__A few records__
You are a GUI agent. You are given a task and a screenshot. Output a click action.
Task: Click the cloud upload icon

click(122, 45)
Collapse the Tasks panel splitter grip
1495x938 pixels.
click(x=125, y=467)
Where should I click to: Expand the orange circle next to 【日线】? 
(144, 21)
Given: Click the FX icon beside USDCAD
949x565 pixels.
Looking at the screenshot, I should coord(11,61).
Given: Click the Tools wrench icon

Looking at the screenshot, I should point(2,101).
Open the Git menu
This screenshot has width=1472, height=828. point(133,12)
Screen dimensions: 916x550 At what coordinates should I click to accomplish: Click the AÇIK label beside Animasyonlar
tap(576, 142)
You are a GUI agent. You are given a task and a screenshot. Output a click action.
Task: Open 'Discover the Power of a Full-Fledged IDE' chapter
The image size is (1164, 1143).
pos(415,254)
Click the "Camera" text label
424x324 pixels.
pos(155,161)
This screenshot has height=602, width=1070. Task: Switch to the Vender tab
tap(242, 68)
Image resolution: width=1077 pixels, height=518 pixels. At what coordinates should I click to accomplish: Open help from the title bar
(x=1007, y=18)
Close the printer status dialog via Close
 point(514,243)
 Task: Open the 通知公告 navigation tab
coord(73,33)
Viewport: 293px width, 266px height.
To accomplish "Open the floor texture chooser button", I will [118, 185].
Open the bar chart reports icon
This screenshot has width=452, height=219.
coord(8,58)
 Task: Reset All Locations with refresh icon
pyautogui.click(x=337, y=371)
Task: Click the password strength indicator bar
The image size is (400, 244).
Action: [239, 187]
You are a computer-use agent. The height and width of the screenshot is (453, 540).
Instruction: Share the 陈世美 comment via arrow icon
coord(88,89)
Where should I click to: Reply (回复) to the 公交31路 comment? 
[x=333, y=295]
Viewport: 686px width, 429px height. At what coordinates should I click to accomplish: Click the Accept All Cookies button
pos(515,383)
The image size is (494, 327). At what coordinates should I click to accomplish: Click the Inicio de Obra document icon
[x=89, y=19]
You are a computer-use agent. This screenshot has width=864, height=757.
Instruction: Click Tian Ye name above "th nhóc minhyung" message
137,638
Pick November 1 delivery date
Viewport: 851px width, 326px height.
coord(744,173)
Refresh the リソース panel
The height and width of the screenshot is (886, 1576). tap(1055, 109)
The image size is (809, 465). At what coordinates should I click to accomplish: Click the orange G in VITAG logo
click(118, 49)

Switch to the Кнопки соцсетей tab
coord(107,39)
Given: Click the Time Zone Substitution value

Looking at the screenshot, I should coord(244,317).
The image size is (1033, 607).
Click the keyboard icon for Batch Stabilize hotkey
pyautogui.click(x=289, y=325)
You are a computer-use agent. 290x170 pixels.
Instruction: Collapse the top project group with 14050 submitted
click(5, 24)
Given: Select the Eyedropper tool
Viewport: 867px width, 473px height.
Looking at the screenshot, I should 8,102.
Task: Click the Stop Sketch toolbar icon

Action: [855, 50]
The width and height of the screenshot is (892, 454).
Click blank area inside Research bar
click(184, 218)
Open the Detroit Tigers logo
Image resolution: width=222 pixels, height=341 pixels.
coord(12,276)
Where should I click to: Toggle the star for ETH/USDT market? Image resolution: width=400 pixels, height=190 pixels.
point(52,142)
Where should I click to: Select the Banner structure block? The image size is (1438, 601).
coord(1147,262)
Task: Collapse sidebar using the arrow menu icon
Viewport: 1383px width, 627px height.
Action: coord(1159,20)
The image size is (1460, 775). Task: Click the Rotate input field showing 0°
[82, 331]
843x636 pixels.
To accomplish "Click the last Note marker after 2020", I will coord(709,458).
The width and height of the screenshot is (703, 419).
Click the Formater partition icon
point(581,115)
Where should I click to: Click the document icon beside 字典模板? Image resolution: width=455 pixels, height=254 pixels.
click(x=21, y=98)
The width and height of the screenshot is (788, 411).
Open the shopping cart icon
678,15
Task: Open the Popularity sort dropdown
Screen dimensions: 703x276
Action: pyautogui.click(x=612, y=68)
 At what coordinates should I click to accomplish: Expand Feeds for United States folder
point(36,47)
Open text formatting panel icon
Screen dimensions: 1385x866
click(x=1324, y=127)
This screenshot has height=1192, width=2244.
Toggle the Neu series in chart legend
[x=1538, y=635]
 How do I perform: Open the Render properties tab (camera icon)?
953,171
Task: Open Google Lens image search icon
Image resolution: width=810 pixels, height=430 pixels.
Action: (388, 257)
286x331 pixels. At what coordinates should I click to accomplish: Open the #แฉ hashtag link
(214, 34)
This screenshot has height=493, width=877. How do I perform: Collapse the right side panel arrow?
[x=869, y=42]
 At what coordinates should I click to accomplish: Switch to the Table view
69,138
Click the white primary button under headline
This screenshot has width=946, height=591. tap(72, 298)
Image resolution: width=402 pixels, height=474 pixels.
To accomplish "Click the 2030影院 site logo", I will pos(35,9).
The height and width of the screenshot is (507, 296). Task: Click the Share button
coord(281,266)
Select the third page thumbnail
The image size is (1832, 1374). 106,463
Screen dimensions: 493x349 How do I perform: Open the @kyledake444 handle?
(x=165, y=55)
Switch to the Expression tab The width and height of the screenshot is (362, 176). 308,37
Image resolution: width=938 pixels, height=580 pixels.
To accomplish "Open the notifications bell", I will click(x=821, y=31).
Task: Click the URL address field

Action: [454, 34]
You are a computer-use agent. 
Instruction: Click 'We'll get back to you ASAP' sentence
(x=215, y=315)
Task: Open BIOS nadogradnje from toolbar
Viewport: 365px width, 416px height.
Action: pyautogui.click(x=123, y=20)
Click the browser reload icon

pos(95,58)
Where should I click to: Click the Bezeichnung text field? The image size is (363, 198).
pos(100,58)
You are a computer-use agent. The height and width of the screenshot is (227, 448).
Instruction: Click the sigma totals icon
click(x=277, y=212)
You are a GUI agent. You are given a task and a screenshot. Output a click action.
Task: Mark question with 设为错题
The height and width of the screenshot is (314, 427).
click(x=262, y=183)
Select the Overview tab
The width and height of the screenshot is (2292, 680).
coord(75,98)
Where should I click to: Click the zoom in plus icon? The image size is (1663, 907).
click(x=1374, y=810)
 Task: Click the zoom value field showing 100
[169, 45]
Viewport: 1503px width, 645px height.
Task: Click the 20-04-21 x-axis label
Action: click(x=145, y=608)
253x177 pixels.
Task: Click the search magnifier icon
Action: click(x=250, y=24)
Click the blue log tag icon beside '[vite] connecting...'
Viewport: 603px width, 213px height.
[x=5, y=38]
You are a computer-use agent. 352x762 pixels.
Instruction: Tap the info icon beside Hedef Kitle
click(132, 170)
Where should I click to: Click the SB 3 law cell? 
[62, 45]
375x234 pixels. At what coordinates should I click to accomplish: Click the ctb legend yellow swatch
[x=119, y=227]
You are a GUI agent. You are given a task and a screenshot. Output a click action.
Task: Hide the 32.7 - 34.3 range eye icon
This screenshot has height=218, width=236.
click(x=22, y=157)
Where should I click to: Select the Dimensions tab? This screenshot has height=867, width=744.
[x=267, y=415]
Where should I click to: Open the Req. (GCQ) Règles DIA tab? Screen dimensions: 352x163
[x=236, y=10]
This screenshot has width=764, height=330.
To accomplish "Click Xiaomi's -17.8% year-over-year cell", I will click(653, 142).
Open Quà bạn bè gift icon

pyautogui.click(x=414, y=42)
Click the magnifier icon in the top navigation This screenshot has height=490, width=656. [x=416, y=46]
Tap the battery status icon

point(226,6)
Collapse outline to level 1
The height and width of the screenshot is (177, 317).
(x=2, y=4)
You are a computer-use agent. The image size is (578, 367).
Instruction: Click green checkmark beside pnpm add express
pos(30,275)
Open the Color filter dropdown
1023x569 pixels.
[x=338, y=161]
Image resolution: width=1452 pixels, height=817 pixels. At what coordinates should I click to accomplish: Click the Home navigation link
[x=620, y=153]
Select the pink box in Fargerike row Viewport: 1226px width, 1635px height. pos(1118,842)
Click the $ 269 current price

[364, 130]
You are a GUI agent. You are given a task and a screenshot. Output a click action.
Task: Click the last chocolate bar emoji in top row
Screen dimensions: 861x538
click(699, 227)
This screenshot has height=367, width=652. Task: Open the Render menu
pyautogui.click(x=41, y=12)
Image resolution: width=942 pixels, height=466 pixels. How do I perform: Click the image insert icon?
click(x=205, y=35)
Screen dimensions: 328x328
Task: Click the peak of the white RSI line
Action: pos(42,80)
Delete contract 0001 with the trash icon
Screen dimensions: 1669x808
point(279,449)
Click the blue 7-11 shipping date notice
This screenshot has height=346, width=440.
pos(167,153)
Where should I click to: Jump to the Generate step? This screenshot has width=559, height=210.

__Direction__
Could you print the lines of the data between the line holding "Task: Click the Stop Sketch toolbar icon" and the line holding "point(581,115)", inclusive, verbatim?

__Answer to this exercise__
Task: Click the Stop Sketch toolbar icon

Action: [855, 50]
The width and height of the screenshot is (892, 454).
Click blank area inside Research bar
click(184, 218)
Open the Detroit Tigers logo
Image resolution: width=222 pixels, height=341 pixels.
coord(12,276)
Where should I click to: Toggle the star for ETH/USDT market? Image resolution: width=400 pixels, height=190 pixels.
point(52,142)
Where should I click to: Select the Banner structure block? The image size is (1438, 601).
coord(1147,262)
Task: Collapse sidebar using the arrow menu icon
Viewport: 1383px width, 627px height.
Action: coord(1159,20)
The image size is (1460, 775). Task: Click the Rotate input field showing 0°
[82, 331]
843x636 pixels.
To accomplish "Click the last Note marker after 2020", I will coord(709,458).
The width and height of the screenshot is (703, 419).
Click the Formater partition icon
point(581,115)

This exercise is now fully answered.